Esse é um dos motivos para os autarcas portugueses viverem confrontados com a pressão entre a necessidade de proceder à reabertura da maioria dos espaços municipais públicos e a cautela que se impõe para evitar um retrocesso no processo de desconfinamento e combate à COVID-19. Uma pressão que recai não apenas sobre piscinas, bibliotecas, centros culturais, mas também, e mais importante, sobre os espaços de Atividades de Tempos Livres (ATL) e colónias de férias.
Tenho perfeita noção de que os ATL e as Colónias de Férias são um importante auxílio para muitos pais que não têm qualquer tipo de retaguarda, nem onde colocar os seus filhos nos próximos meses. Sobretudo depois de, em muitos casos, terem sido forçados pelas entidades patronais a gastar dias de férias durante os longos meses de confinamento imposto pela COVID-19.
As autarquias têm uma responsabilidade acrescida que as compele a ter outros cuidados na hora de decidir pela reabertura, ou não, destes espaços.

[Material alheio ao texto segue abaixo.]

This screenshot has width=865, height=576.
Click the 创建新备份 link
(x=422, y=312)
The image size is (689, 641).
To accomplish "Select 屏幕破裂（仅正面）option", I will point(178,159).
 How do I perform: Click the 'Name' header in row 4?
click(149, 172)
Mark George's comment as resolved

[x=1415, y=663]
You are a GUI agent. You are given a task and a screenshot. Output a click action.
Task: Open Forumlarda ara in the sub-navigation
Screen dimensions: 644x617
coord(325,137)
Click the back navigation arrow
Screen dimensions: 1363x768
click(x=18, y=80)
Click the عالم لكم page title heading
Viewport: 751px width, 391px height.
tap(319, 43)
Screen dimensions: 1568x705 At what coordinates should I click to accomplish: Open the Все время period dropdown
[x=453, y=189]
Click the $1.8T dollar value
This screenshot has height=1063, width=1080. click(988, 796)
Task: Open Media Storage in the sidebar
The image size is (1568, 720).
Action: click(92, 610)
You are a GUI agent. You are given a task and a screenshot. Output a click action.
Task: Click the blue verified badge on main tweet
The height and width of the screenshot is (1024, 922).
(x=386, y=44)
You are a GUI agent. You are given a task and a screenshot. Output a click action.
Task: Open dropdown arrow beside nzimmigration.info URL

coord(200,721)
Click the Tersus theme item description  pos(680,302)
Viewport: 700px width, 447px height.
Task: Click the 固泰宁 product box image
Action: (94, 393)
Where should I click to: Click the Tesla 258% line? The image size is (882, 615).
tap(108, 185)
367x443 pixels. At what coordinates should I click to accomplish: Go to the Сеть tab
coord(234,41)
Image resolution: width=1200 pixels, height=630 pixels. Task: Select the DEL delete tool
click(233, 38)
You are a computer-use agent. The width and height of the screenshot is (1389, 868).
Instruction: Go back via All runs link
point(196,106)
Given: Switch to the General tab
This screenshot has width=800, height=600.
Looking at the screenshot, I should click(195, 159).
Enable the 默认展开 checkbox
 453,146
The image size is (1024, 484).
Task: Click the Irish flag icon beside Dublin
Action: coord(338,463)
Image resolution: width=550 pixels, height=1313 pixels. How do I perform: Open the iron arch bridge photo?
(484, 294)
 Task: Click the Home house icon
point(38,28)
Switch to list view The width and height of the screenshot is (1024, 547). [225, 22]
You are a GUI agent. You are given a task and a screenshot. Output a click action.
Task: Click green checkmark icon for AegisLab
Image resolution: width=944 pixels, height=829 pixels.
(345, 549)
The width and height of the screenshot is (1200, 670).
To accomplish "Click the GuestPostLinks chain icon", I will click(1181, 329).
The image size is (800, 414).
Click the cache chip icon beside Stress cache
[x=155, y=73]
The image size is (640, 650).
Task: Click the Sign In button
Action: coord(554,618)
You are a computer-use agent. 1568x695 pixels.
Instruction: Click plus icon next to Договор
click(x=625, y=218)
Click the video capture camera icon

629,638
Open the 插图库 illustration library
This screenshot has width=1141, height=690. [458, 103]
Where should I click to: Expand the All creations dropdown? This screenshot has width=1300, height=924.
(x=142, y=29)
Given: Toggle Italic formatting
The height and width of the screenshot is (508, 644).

Há uma responsabilidade social para com todos os munícipes, a qual é ainda maior quando estamos a falar, como é o caso de Macedo de Cavaleiros e de todos os concelhos do nosso distrito, de territórios com populações envelhecidas e com algumas carências sociais.
É, por isso, importante que os nossos munícipes compreendam que mesmo conscientes das necessidades que as nossas famílias atravessam, a abertura dos equipamentos e serviços municipais à população devem ser feitos com muita cautela e responsabilidade. Pelo bem de todos e pela sobrevivência do nosso território.